*WHAT IS NEEDED*
Without including the images, transcribe each record precisely as it appears below.

*DATA*
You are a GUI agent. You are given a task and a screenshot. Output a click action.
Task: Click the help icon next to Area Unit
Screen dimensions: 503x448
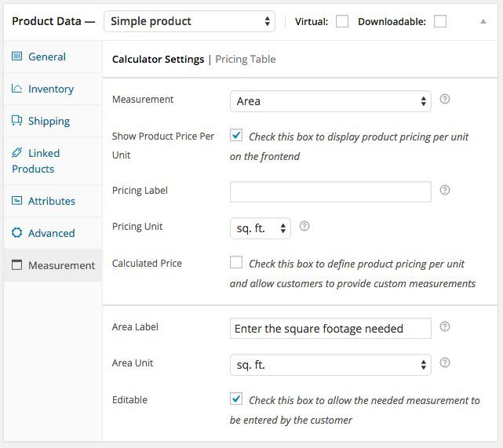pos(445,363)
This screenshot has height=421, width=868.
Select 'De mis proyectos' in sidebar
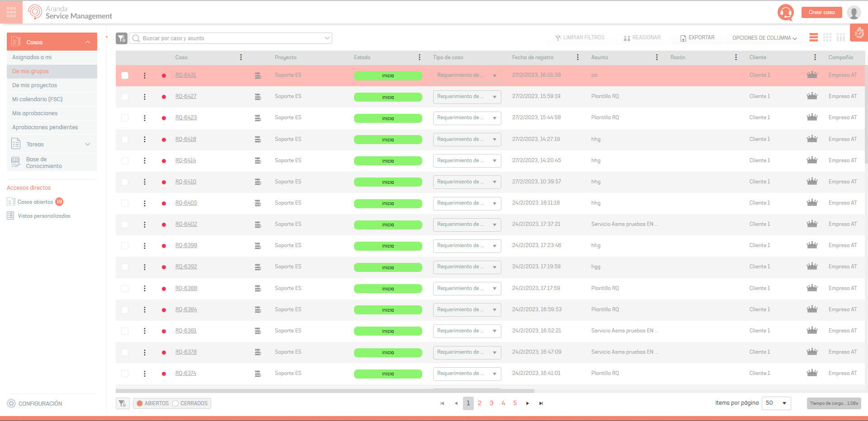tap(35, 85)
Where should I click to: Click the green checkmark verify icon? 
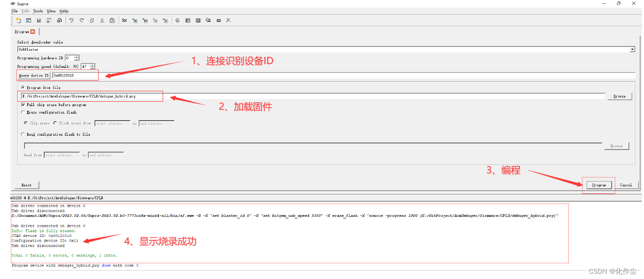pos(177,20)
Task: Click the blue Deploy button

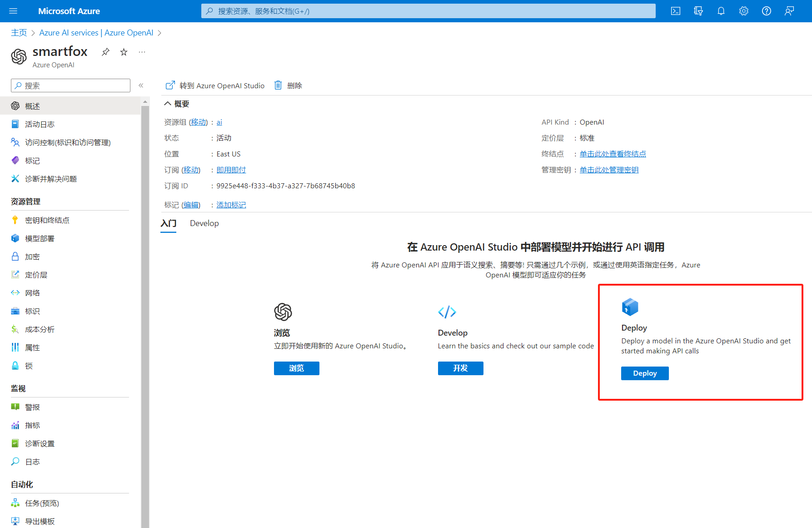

*ANSWER AREA*
You are a GUI agent. You are given a task and a screenshot. Output a click action.
Task: Click the help icon next to Area Unit
Screen dimensions: 503x448
pos(445,363)
This screenshot has height=421, width=868.
Select 'De mis proyectos' in sidebar
tap(35, 85)
Where should I click to: Click the green checkmark verify icon? 
pos(177,20)
Task: Click the blue Deploy button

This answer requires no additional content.